Side jobs, black markets flourish in North Korea

December 26, 2011

By YOSHIHIRO MAKINO / Correspondent

SEOUL--North Korean citizens, unable to count on a stable income or rationing, are moonlighting as security guards or coal haulers to make ends meet, eroding their allegiance to state authorities.

A South Korean research institute estimates that unauthorized economic activities, such as side businesses, account for 40-70 percent of citizens' daily lives.

Experts say as much as 75 percent of the North Korean population does not depend on the state-owned economy at all.

The prevailing view is that the regime will lose more of its ruling power unless Kim Jong Un, who succeeded Kim Jong Il as North Korea's new leader after his death on Dec. 17, reforms and opens up the economy.

One last parting gift that Kim Jong Il apparently left is fresh fish, which North Korea began distributing to Pyongyang residents on Dec. 23.

According to the Korean Central News Agency, Kim Jong Il before his death instructed the rations be made available, and Kim Jong Un has arranged for special transportation efforts.

"We must deliver Dear Leader's affection to the people without delay," Kim Jong Un was quoted as saying.

North Korea reinstated rationing for "all rice" for Pyongyang residents at the end of August. But the amount for ordinary workers was cut from 700 grams a day to 350-400 grams, according to North Korean defectors and other sources.

Rationing in provincial cities has been suspended since the 1990s.

In Pyongyang, the government distributes vouchers, which allow residents to buy rice at 30 won per kilogram, three to four times a year, according to the sources. One yen buys about 45 won at a black-market rate.

Vouchers for clothing or household appliances are hard to come by even in the capital.

A variety of goods, from food to industrial products, are available at state-sanctioned general markets. But prices are more than 100 times higher than government-designated levels because they are determined by market principles. Rice, for example, is sold at about 3,000 won per kilogram.

Citizens roam through black markets, set up on back streets and behind apartments, looking for cheaper fare. Mock meat made of bean curd has been a popular staple since the 1990s.

People need 30,000-40,000 won a month to make a living, even after vouchers are taken into account, the sources said. But Pyongyang workers earn only 2,500-7,000 won a month.

People who have some money to spare engage in trading or run restaurants. Others work nights as security guards or carry coal briquettes.

At a shoe factory outside Pyongyang, only about 100 of the 750 employees report to the factory. Others buy materials, make shoes on their own and sell them in markets.

The workers, after paying 10,000-30,000 won in sales to the factory a month, can keep what is left as their own take, according to sources.

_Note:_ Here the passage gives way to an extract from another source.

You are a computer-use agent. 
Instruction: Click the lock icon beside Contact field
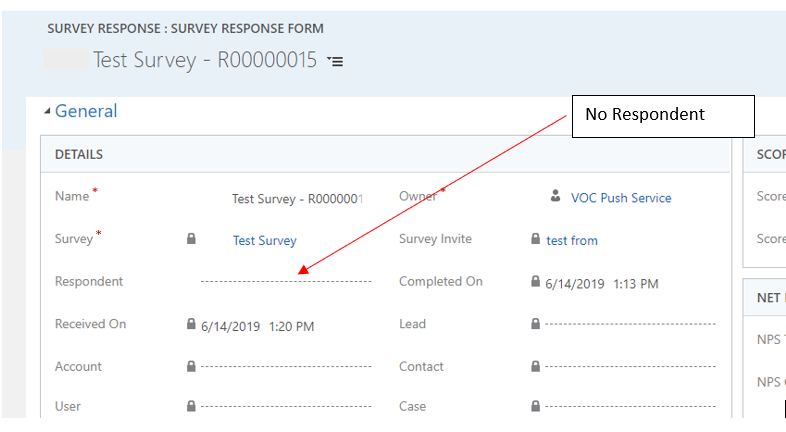pos(536,367)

North Koreans at the dinner table used to talk about what Kim Il Sung, who founded the country, did and said. Today, they talk about how to make money instead.

The citizens' desire to earn their own way may have improved their standards of living. But it has not contributed to the nation's economic strength because the regime denies the existence of a market economy and cannot tax side businesses.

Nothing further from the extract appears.